### Input rows
[start]

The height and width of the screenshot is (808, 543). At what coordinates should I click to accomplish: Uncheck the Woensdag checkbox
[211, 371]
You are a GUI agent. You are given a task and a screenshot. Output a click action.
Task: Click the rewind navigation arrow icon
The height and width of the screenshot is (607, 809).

[end]
[start]

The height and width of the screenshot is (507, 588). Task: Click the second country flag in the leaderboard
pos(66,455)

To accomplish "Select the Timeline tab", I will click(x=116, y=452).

[end]
[start]

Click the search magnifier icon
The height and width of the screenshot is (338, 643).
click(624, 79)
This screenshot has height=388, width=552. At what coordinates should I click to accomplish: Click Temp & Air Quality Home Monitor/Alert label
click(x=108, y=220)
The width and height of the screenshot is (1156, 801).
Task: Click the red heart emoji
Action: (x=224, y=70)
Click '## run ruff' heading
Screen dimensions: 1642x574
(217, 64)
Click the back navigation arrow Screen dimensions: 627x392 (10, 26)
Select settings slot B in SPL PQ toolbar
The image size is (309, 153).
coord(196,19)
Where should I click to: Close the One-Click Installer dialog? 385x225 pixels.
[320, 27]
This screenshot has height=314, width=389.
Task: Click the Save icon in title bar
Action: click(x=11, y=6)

[end]

### Set task
Rewrite the material from the line with "Click '## run ruff' heading" up to and including the line with "Action: click(x=11, y=6)", changing "Screen dimensions" to "Screen size" and leaving everything else unchanged.

### Solution below
Click '## run ruff' heading
Screen size: 1642x574
(217, 64)
Click the back navigation arrow Screen size: 627x392 (10, 26)
Select settings slot B in SPL PQ toolbar
The image size is (309, 153).
coord(196,19)
Where should I click to: Close the One-Click Installer dialog? 385x225 pixels.
[320, 27]
This screenshot has height=314, width=389.
Task: Click the Save icon in title bar
Action: click(x=11, y=6)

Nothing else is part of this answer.